Saved entries
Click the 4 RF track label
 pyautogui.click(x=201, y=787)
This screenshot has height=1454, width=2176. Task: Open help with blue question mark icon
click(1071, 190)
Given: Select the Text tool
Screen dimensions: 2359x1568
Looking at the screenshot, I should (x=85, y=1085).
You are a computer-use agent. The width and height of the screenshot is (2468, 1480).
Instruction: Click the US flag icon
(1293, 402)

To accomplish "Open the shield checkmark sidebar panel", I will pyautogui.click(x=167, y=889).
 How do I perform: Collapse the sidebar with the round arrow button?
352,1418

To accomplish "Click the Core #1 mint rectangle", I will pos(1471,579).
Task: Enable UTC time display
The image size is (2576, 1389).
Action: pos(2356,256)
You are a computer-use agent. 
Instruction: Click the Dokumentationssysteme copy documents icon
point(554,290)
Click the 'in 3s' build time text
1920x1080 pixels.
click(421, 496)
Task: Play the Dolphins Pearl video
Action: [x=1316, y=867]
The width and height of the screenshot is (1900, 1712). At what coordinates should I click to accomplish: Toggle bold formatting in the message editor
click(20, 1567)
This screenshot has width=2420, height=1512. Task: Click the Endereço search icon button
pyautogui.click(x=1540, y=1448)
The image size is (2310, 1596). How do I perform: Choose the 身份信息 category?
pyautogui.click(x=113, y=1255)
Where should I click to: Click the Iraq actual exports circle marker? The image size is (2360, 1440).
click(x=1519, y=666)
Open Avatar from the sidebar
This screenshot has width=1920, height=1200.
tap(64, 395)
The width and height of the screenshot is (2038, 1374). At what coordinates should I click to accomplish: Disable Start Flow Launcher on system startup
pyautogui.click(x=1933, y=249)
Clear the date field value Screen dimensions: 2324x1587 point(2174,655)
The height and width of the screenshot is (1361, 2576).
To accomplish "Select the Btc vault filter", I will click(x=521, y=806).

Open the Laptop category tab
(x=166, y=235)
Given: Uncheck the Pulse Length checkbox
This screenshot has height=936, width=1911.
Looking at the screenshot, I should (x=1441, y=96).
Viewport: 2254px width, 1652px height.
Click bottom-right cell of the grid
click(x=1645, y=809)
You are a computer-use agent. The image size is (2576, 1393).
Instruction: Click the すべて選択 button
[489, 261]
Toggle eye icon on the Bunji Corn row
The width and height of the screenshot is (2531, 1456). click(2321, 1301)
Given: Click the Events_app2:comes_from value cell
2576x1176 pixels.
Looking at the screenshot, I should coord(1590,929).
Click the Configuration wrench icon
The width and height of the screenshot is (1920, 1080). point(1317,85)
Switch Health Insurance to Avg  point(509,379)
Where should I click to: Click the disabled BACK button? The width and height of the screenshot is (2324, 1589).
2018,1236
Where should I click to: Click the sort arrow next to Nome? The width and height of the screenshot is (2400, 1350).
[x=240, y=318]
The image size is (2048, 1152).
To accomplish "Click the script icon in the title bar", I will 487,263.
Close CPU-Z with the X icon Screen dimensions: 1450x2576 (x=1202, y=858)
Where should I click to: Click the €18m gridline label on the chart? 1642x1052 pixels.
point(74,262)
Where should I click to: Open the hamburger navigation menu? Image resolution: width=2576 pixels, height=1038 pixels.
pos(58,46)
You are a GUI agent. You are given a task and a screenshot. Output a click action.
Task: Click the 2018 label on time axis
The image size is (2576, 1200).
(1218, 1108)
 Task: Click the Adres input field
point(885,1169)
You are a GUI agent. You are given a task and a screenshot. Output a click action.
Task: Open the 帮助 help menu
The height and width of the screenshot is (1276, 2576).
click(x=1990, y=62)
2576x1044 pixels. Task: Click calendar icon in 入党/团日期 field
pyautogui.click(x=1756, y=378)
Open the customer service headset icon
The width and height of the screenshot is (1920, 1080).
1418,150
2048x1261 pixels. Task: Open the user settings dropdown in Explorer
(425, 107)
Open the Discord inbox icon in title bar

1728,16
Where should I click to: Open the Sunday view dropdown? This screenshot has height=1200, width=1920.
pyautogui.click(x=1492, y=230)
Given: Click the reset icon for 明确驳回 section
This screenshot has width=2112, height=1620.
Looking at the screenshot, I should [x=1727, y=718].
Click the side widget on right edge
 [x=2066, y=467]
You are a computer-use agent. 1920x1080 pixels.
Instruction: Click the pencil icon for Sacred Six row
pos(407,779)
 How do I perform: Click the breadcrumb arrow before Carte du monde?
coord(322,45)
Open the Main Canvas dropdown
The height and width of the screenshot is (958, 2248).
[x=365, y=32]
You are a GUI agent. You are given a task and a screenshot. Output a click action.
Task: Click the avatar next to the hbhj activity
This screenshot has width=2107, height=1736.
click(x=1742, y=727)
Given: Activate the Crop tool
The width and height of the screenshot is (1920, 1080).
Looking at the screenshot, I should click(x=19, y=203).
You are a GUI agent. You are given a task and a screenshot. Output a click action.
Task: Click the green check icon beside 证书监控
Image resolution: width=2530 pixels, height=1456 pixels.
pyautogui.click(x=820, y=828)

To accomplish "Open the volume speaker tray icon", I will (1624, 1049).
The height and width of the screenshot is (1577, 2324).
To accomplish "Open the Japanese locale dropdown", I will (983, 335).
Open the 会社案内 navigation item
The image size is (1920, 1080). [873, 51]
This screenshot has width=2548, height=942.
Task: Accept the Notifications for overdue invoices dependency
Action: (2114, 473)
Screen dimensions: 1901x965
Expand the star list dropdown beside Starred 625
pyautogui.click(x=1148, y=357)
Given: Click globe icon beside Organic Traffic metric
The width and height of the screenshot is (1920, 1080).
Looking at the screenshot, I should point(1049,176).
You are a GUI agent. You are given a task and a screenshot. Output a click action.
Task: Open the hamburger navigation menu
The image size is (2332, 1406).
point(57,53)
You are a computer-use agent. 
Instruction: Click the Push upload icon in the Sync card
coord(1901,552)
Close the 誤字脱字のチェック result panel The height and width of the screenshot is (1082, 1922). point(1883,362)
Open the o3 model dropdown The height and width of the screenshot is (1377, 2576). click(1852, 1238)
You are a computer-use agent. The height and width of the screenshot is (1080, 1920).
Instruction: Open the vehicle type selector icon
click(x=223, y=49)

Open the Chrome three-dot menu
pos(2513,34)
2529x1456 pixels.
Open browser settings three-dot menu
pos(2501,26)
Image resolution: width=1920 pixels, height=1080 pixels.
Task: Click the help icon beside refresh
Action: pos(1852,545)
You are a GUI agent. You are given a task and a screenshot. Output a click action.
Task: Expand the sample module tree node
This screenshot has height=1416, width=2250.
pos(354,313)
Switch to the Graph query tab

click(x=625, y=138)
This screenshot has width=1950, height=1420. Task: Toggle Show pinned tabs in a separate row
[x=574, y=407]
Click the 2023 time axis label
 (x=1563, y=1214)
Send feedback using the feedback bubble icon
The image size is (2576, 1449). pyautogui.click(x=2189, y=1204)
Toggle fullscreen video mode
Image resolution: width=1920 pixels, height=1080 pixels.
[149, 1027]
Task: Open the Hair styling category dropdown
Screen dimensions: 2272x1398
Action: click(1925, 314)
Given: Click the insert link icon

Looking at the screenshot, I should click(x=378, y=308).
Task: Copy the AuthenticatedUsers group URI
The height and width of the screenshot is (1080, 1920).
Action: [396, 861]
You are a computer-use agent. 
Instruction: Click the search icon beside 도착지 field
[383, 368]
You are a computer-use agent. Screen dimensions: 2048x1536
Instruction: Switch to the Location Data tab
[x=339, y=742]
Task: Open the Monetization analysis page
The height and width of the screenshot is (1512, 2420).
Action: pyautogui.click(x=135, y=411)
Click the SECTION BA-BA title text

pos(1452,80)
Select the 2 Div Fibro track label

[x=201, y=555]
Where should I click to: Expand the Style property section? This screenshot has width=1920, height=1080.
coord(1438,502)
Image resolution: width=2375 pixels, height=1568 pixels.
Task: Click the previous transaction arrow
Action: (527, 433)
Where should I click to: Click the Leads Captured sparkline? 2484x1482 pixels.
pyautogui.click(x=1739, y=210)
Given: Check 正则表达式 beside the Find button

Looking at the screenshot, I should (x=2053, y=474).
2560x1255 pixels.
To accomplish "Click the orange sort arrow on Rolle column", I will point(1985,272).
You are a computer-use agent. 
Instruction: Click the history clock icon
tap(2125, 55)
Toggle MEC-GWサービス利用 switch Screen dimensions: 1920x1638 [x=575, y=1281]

== Your goal ==
From the records above, retype only the lines starting at the line that contains "Task: Open the hamburger navigation menu" and ending at the line that contains "You are a computer-use agent. The height", both included.

== Answer to this problem ==
Task: Open the hamburger navigation menu
The image size is (2332, 1406).
point(57,53)
You are a computer-use agent. 
Instruction: Click the Push upload icon in the Sync card
coord(1901,552)
Close the 誤字脱字のチェック result panel The height and width of the screenshot is (1082, 1922). point(1883,362)
Open the o3 model dropdown The height and width of the screenshot is (1377, 2576). click(1852, 1238)
You are a computer-use agent. The height and width of the screenshot is (1080, 1920).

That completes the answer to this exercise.